Instructions for the task:
Reproduce the rows from the line containing "This screenshot has height=819, width=1456." through the line containing "Action: 1360,36", both lines included, and leave out any pictures.

═════ Raw data

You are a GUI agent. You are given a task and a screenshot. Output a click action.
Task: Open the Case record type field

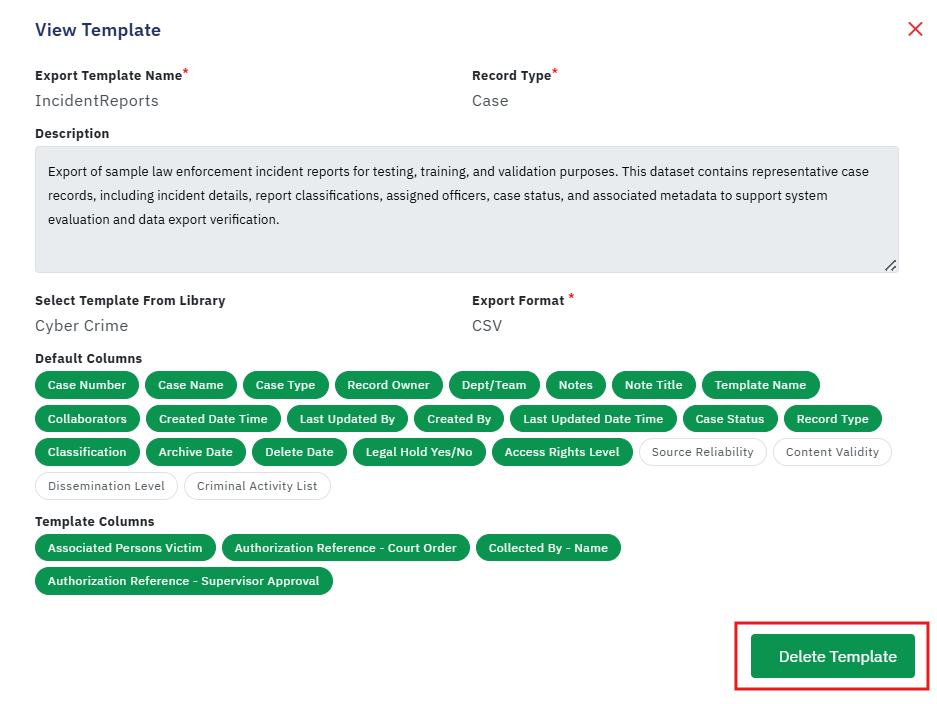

══════════
═════ Raw data

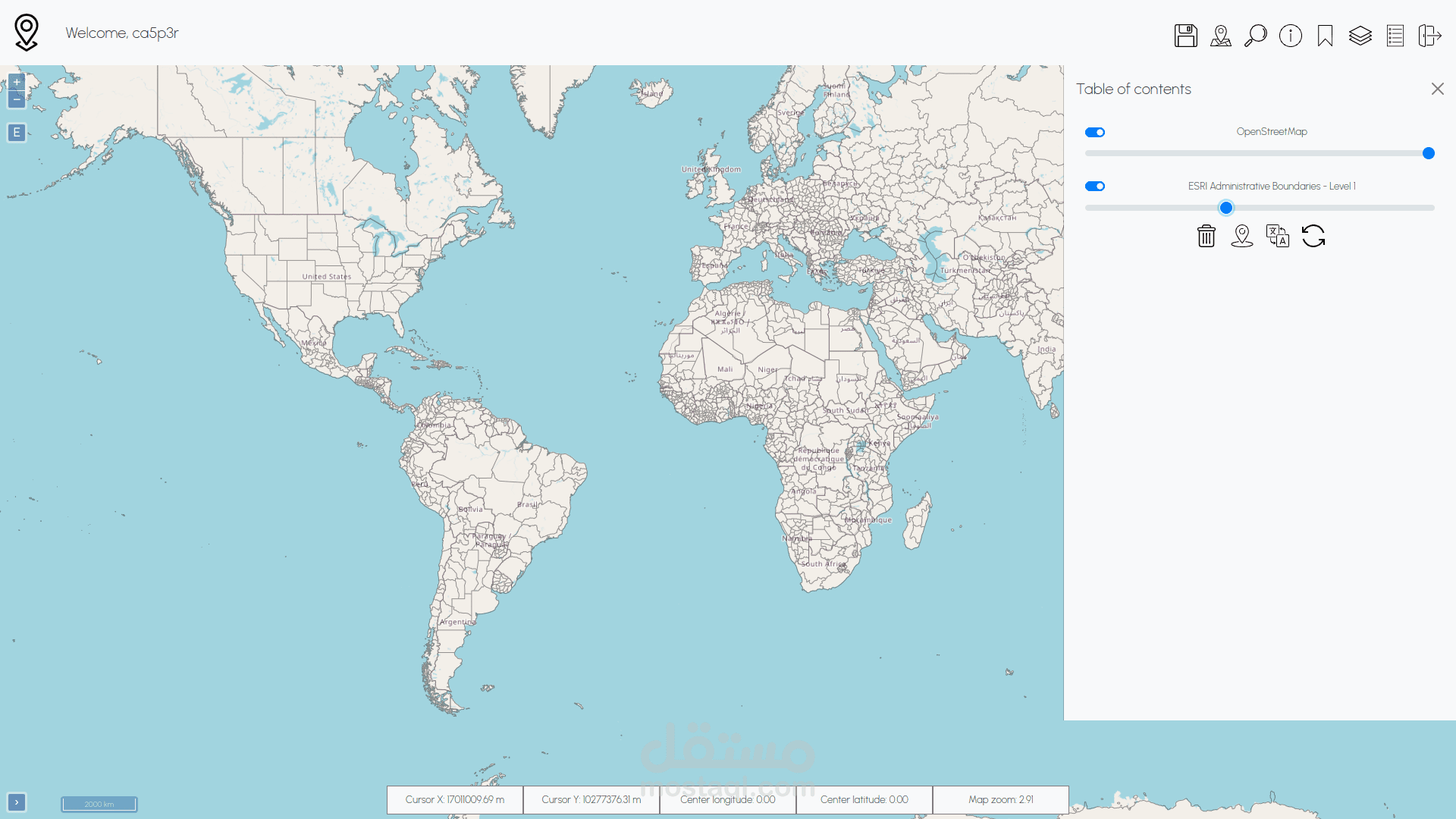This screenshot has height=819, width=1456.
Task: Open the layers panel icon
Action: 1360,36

══════════

Result:
This screenshot has height=819, width=1456.
Task: Open the layers panel icon
Action: 1360,36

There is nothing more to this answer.